Epidemiological evidence regarding the risk of teratogenicity following exposure to ACE inhibitors during the first trimester of pregnancy has not been conclusive; however a small increase in risk cannot be excluded. Unless continued ACE inhibitor therapy is considered essential, patients planning pregnancy should be changed to alternative antihypertensive treatments which have an established safety profile for use in pregnancy. When pregnancy is diagnosed, treatment with ACE inhibitors should be stopped immediately, and, if appropriate, alternative therapy should be started. Exposure to ACE inhibitor therapy during the second and third trimesters is known to induce human feototoxicity (decreased renal function, oligohydramnios, skull ossification retardation) and neonatal toxicity (renal failure, hypotension, hyperkalaemia). Should exposure to ACE inhibitors have occurred from the second trimester of pregnancy, ultrasound check of renal function and skull is recommended. Infants whose mothers have taken ACE inhibitors should be closely observed for hypotension.
Breast feeding: Limited pharmacokinetic data demonstrate very low concentrations in breast milk. Although these concentrations seem to be clinically irrelevant, the use of Capotril in breastfeeding is not recommended for preterm infants and for the first few weeks after delivery, because of the hypothetical risk of cardiovascular and renal effects and because there is not enough clinical experience. In the case of an older infant, the use of Capotril in a breast-feeding mother may be considered if this treatment is necessary for the mother and the child is observed for any adverse effect.

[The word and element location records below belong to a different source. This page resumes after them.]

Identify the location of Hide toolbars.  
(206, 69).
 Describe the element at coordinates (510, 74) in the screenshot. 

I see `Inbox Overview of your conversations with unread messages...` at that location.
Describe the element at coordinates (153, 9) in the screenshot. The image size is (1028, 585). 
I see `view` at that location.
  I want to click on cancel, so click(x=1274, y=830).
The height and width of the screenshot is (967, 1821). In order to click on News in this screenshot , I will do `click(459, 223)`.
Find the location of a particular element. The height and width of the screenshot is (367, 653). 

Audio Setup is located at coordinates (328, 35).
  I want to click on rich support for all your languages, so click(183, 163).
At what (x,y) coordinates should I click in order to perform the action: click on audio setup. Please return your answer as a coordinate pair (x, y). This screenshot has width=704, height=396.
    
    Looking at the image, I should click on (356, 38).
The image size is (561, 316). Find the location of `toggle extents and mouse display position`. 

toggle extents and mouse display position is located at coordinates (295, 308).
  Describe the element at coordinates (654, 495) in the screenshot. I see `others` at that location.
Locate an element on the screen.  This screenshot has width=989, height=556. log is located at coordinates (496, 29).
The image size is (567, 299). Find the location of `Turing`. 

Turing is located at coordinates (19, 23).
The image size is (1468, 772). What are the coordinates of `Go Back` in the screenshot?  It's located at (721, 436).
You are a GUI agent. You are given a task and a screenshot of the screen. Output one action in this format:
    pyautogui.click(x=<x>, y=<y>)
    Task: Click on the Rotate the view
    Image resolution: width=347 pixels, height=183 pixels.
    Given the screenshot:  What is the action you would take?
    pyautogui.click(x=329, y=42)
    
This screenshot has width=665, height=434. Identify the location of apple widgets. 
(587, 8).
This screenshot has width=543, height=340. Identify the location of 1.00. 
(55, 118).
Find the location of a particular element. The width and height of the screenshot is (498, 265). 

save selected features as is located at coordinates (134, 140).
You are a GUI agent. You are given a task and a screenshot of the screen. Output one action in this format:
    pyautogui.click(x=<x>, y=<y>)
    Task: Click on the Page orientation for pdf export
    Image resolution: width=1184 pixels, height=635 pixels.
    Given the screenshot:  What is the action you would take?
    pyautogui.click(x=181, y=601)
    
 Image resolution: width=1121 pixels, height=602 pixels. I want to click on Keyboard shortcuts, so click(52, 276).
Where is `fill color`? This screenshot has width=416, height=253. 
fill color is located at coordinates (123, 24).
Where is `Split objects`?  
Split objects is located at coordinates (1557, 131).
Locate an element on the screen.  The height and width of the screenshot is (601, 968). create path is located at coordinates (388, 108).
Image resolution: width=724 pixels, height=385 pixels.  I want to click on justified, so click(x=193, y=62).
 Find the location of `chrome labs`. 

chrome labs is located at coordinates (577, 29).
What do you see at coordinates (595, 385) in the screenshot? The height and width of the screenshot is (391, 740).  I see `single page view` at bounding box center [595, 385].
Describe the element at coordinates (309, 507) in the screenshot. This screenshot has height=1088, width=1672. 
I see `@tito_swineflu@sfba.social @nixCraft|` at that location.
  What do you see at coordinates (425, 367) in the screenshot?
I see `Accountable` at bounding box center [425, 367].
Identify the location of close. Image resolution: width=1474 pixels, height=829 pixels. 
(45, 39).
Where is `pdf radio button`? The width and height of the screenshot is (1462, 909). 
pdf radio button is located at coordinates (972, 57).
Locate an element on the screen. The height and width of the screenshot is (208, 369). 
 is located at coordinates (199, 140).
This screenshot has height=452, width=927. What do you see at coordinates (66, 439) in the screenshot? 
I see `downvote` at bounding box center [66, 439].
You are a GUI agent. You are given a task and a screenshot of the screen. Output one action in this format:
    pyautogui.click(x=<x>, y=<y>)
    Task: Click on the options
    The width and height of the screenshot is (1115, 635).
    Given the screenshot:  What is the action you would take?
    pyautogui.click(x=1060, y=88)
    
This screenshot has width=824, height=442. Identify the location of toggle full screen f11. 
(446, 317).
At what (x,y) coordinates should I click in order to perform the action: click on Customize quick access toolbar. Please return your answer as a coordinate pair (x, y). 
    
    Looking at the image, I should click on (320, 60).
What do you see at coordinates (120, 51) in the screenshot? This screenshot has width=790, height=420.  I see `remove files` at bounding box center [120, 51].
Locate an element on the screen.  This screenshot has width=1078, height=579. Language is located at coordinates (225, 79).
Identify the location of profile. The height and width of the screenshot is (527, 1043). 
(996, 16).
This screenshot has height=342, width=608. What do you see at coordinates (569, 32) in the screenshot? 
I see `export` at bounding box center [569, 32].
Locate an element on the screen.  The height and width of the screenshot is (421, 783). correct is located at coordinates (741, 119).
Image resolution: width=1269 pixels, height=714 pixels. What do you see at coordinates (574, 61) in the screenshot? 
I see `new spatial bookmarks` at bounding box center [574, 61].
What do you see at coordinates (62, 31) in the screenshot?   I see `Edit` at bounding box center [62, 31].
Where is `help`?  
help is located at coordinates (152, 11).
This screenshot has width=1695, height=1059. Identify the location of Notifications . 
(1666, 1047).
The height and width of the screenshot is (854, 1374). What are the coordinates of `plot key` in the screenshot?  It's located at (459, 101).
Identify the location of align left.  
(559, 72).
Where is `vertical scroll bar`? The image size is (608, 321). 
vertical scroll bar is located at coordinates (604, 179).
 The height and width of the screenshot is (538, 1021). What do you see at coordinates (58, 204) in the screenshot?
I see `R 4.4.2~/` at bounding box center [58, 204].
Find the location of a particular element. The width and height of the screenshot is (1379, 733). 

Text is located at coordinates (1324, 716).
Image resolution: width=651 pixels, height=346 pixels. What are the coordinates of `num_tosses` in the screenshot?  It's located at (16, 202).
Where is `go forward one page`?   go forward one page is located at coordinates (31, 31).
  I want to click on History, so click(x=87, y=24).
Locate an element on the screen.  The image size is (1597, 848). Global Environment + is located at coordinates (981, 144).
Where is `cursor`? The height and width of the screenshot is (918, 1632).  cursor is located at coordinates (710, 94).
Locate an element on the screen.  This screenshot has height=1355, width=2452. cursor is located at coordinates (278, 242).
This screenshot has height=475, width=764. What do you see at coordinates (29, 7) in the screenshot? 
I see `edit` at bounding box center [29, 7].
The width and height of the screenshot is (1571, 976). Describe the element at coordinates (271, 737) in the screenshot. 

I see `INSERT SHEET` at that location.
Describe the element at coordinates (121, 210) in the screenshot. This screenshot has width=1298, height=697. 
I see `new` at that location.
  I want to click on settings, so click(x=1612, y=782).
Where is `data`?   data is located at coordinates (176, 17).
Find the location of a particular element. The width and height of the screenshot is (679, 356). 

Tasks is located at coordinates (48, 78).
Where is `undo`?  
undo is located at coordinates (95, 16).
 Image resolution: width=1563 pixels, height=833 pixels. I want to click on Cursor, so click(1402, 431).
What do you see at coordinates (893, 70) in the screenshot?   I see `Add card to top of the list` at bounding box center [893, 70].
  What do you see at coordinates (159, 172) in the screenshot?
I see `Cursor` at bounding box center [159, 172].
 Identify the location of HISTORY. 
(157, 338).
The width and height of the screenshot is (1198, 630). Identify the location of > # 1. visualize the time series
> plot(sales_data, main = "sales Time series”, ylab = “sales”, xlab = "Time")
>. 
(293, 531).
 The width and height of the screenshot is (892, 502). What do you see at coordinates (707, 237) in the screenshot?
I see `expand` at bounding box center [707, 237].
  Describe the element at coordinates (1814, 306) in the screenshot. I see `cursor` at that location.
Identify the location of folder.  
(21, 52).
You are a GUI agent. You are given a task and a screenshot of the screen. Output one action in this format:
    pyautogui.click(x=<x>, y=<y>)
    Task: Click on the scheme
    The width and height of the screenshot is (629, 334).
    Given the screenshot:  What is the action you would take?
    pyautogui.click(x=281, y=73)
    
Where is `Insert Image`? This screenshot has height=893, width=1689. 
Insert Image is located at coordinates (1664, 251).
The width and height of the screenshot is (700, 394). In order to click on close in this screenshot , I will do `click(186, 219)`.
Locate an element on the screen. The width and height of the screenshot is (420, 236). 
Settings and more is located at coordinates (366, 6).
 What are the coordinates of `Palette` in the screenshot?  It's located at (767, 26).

Excessive hypotension may occur when Capotril is used concurrently with diuretics, other antihypertensives, ot other agnets, including alcohol, that lower blood pressure. An additive hyperkalaemic effect is possible in patients receiving Capotril with potassium-sparing diuretics, potassium supplements (including potassium-containing salt substitutes), or other drugs that can cause hyperkalaemia (such as ciclosporin or indometacin) and serum-potassium concentrations should be monitored. Potassium-sparing diuretics and potassium supplements should generally be stopped before initiating Capotril in patients with heart failure. However, Capotril therapy does not obviate the possible need for potassium supplementation in patients receiving potassium-wasting diuretics and potassium concentrations should also be monitored in these patients.
The adverse effects of Capotril on the kidneys may be potentiated by other drugs, such as NSAIDs, that can affect renal function.
White or almost white scored, flat tablets with specific odor.
2 blisters (1 blister packet with 12 tablets in each) and leaflet inserted in the cardboard box
3 years. Do not use after the expiration date.
Store at a room temperature (15-250C), in a dry place, out of the reach of children. Protect from light.